Je suis dans une maison de fonction qui se situe en plein milieu d’une école primaire. Elle représente le foyer du concierge et je me suis retrouvée, à prendre sa place, malgré moi, sans remplir sa fonction.


Pendant la journée, la maison est remplie de vie car elle se situe au centre du préau et le bruit des enfants encercle la maison à 360°.


La nuit, tout devient désert et la solitude devient omniprésente. Tout bruit s'entend et tout bruissement devient déconcertant. Parfois, une alarme se déclenche et il ne faut rien faire, juste attendre qu'elle s'arrête.
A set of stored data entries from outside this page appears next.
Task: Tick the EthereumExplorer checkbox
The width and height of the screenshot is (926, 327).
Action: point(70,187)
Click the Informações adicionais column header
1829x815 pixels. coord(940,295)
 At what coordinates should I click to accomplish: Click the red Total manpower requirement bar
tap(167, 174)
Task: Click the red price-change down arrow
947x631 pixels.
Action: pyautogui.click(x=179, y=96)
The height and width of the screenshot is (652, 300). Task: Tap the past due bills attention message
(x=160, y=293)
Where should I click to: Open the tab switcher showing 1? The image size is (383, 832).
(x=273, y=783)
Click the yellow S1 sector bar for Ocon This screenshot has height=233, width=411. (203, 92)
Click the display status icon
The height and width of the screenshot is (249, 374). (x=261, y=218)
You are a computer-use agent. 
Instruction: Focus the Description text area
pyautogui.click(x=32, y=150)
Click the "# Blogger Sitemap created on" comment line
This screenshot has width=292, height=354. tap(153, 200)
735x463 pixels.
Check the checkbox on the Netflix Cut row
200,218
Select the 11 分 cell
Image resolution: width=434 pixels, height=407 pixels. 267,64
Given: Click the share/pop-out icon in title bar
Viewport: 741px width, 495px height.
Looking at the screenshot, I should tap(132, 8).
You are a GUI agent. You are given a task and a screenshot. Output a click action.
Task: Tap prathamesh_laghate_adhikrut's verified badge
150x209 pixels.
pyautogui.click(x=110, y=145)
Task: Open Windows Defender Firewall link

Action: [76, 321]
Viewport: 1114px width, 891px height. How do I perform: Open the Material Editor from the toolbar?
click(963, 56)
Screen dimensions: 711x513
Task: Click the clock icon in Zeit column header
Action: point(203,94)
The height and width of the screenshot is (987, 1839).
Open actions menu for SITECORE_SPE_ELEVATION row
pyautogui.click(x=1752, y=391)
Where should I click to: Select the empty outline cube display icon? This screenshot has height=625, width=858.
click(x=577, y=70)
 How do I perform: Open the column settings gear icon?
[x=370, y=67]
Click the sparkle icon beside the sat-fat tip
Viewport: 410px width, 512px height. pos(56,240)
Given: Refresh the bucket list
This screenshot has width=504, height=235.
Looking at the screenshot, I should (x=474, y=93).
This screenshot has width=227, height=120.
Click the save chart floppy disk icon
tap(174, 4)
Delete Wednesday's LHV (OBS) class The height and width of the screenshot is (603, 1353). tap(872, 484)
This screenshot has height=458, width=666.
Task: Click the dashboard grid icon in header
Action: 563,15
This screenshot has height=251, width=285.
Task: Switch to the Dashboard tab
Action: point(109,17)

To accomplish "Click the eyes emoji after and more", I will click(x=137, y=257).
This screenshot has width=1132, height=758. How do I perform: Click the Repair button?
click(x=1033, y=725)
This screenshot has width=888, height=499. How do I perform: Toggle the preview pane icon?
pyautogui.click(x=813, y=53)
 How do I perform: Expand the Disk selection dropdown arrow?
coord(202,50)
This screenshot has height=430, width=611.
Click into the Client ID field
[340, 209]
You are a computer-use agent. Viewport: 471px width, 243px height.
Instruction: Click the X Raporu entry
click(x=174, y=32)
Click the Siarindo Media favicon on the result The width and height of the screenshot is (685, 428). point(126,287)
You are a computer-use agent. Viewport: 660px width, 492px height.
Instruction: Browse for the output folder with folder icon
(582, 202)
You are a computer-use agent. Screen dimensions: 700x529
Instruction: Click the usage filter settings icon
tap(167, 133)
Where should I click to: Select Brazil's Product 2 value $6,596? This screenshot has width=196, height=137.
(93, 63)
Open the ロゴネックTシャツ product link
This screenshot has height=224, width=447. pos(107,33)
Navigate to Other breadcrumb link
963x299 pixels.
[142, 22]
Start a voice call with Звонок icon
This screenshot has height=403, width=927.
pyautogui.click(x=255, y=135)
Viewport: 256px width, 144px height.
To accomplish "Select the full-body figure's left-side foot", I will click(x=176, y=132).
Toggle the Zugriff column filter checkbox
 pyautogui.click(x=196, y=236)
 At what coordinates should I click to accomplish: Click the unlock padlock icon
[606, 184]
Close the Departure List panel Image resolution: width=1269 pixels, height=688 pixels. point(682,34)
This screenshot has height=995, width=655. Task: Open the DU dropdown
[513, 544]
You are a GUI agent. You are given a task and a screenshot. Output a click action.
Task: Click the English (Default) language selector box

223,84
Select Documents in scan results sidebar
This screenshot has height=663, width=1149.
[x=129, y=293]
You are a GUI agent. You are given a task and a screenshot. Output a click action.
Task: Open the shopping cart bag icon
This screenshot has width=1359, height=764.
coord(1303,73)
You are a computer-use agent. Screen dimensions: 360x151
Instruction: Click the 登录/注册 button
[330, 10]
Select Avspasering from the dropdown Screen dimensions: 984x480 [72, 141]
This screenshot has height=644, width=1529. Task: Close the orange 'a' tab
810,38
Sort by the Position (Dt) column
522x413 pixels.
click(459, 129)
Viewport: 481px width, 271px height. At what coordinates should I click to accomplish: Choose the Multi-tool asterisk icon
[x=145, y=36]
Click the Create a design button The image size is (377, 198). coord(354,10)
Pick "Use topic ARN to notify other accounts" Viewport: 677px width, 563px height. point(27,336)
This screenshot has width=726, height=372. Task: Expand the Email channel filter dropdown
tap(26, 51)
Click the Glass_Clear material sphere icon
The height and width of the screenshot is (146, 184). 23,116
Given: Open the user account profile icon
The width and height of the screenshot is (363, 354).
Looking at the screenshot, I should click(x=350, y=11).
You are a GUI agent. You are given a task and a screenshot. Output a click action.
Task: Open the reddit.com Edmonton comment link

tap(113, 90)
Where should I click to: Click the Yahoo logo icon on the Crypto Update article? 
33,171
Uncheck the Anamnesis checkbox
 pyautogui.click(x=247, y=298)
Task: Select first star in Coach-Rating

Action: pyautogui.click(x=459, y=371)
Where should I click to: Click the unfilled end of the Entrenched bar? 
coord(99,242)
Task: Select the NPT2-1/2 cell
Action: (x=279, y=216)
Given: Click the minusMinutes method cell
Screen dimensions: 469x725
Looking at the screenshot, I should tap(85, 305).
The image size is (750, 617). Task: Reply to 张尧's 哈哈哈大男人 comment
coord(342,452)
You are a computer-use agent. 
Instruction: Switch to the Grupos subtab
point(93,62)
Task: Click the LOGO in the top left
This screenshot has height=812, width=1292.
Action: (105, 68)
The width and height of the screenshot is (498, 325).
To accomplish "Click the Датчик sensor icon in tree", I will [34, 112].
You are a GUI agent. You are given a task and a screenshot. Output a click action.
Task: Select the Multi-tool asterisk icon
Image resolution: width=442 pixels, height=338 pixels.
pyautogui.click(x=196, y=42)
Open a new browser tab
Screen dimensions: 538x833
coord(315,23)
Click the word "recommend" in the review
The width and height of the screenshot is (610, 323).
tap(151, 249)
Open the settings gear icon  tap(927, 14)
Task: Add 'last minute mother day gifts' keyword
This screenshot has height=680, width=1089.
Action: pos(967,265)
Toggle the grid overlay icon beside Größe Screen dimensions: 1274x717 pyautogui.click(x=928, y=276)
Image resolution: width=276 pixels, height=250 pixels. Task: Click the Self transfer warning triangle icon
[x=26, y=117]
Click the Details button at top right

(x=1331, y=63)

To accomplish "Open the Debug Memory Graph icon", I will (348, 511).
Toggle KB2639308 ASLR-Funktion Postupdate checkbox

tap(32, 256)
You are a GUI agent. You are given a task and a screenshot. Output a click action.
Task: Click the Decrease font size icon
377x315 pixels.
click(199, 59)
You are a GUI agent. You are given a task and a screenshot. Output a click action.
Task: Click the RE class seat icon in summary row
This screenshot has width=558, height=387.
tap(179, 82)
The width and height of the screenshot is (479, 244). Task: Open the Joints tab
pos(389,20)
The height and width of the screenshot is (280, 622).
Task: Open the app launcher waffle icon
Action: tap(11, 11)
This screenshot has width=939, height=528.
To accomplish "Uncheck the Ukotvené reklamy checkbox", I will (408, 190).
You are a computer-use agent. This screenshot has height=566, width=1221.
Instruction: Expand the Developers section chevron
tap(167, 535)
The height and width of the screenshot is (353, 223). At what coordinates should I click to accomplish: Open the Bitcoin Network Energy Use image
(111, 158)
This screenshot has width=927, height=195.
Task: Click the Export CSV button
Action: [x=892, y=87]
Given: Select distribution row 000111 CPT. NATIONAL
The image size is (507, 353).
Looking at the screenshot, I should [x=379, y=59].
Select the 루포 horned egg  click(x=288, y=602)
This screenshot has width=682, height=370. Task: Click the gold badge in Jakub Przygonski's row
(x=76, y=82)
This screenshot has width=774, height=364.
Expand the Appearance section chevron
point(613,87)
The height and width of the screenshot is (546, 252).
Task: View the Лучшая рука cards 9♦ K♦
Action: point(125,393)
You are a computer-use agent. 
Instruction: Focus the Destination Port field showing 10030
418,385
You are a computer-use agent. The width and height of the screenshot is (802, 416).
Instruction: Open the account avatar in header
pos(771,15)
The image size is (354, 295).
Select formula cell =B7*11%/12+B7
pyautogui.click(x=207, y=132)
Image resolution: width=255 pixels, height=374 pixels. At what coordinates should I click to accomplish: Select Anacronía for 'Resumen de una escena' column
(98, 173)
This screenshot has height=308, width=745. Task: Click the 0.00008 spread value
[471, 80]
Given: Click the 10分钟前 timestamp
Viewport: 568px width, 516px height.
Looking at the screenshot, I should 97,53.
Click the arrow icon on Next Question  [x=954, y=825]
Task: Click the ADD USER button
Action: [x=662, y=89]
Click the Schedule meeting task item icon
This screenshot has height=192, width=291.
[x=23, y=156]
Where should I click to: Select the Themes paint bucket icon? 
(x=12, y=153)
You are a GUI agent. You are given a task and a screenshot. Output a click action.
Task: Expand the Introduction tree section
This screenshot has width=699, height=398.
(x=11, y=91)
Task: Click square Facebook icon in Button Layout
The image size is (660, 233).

Le fait de vivre au rez-de chaussée à la vue de tous me fait penser que je suis plantée sur un pivot qui tourne à 360°. Les fenêtres courent sur toute longueur et largeur et on est visible de tous les angles de la maison. J’ai un voisin qui fume toute la journée sur son balcon en me regardant fixement et il y a un petit vieux qui m’adresse la parole chaque fois qu’il me voit depuis sa fenêtre. J’ai donc obstrué toutes les fenêtres avec de la bâche fumée.


Il y a une porte qui s’ouvre directement sur des escaliers qui mènent au sous-sol. Il y a une nouvelle dimension d’incertitude au quotidien. Parfois, j’entends de la vie qui se passe en bas et aussi l’approche de quelqu’un à ma porte : les hallucinations deviennent alors sous-jacentes.


Dans le sous-sol, il y a une petite chambre peinte en rose et un grand tunnel qui mène quelque part. Le nouveau concierge m’a raconté que la chambre rose du sous-sol était la chambre de l’enfant de l’ancien concierge.


À côté de la chambre rose, il y a une porte qui s’ouvre sur un long tunnel. Je n’ai jamais su jusqu’où il mène. Il doit se connecter à l’école. Je n’ai jamais eu les clefs pour bloquer le passage du tunnel jusqu’à cette porte qui arrive directement à l’intérieur de la maison.


Un nouvel espace sous la maison s’ouvre à moi. Déconcertée, ne sachant pas la grandeur de vie qui s’y passe, mon imagination se développe. Les murs de la maison suintent, l’humidité rentre dans les draps, frissons et sueurs froides envoûtent les nuits.


Très tôt le matin, au réveil et tard la nuit, au coucher, les croassements des corbeaux survolent la maison. Le vent, le froid, les courants d’air, l’ambiance de l’hiver tapent sur Mulhouse. Les corbeaux en sont maîtres : Crows are Kingdom.


Des toupies traversent cette maison une fin d’après-midi qui s'écoulera tout au long de la nuit jusqu'à ce que le silence redevienne.

Finalement, je deviens fantôme de ma propre histoire, de mon propre passage.

La maison reste. La maison continue.